Task goal: Pull every line with the word "list" out of the entries below.
BEGIN Data extracts
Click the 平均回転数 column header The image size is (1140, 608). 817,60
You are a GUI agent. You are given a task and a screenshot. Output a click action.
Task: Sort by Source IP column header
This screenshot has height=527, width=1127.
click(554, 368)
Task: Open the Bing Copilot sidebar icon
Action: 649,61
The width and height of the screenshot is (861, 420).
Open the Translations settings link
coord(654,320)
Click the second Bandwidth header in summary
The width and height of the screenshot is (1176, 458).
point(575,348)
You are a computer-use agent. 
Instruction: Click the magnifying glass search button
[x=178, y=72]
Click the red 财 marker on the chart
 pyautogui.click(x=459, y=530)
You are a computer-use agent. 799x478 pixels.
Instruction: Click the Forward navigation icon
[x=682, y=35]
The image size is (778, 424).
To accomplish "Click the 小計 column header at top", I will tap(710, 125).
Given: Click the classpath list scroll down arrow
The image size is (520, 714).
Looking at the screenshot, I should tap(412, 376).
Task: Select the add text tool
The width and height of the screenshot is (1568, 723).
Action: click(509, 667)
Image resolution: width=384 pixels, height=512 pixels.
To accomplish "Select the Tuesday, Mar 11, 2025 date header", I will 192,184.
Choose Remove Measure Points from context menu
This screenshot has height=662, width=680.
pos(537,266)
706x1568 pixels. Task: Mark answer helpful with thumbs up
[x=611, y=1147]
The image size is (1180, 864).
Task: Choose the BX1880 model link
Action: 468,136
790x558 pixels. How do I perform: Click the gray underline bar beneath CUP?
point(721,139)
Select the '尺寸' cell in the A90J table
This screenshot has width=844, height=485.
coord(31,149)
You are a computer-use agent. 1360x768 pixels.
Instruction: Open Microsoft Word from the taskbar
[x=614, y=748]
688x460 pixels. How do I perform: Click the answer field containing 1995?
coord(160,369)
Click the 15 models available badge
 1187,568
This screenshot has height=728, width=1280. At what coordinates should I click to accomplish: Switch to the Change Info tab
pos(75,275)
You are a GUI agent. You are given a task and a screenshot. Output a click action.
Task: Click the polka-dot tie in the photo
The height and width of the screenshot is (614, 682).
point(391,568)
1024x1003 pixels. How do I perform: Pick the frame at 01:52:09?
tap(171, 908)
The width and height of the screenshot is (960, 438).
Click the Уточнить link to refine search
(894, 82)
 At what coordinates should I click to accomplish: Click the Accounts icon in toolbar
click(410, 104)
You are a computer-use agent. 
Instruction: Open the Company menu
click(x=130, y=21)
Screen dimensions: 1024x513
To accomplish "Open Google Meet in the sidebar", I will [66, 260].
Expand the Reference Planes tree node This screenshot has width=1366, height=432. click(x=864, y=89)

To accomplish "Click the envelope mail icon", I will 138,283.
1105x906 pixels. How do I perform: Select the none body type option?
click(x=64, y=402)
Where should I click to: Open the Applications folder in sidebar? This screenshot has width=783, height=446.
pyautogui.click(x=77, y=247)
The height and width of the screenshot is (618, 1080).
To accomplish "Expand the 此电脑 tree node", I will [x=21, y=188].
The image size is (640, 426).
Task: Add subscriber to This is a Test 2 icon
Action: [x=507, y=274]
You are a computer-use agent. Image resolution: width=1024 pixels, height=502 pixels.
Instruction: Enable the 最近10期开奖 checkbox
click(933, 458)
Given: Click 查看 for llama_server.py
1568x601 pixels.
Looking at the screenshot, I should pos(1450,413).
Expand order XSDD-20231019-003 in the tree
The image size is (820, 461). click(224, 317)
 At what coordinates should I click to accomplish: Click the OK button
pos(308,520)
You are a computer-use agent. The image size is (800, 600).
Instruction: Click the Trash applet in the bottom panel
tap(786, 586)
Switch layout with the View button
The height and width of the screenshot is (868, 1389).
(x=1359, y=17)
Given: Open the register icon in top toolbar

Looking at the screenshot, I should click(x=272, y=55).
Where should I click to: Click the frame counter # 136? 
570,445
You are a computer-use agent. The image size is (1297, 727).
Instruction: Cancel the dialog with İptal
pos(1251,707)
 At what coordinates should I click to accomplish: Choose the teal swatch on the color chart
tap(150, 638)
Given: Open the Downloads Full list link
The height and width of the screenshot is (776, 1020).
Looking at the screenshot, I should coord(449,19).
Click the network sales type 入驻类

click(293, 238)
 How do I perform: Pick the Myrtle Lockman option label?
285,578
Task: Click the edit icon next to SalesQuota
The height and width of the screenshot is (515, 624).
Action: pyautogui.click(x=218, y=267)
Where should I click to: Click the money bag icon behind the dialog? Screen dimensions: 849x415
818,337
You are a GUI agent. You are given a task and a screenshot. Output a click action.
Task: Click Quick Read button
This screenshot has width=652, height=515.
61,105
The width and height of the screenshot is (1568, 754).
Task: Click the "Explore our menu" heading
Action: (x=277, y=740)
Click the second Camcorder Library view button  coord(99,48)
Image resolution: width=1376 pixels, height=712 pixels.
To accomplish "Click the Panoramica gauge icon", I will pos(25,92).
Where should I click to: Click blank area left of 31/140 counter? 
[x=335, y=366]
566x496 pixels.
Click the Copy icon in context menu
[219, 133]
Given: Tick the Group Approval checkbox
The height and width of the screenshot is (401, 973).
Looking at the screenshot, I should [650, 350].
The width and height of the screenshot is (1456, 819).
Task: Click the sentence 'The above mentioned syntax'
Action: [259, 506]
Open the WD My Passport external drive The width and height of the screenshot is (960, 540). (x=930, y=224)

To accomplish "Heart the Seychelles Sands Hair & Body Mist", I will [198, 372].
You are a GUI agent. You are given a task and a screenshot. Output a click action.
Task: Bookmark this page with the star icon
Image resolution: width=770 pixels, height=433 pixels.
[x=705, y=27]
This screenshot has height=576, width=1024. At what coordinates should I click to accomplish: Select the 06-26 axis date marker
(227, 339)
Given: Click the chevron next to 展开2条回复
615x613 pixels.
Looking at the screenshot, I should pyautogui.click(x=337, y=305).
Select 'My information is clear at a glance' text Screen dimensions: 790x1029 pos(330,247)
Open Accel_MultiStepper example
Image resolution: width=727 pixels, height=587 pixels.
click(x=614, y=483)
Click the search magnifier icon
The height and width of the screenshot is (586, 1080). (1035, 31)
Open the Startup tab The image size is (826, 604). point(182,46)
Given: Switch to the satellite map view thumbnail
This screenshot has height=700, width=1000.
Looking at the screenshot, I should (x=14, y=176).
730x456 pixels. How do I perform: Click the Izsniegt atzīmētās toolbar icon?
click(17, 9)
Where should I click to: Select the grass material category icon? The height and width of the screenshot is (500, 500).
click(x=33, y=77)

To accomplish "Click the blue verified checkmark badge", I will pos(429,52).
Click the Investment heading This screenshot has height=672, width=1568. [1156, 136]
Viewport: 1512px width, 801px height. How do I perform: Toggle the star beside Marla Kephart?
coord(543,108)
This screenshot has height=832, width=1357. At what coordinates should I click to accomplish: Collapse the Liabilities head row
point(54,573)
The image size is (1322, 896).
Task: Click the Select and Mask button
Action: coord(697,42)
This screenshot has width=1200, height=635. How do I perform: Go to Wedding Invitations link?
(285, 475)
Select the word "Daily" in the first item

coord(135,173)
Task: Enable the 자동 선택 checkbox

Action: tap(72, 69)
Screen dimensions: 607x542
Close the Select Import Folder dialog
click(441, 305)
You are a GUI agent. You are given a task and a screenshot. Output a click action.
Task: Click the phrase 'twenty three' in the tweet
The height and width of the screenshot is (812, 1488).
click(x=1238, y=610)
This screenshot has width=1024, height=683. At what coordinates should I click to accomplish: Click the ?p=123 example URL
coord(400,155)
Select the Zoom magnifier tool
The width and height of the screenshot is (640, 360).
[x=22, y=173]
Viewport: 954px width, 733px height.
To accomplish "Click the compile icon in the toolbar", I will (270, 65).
END Data extracts
Response to the task:
Given: Click the classpath list scroll down arrow
Given: Open the Downloads Full list link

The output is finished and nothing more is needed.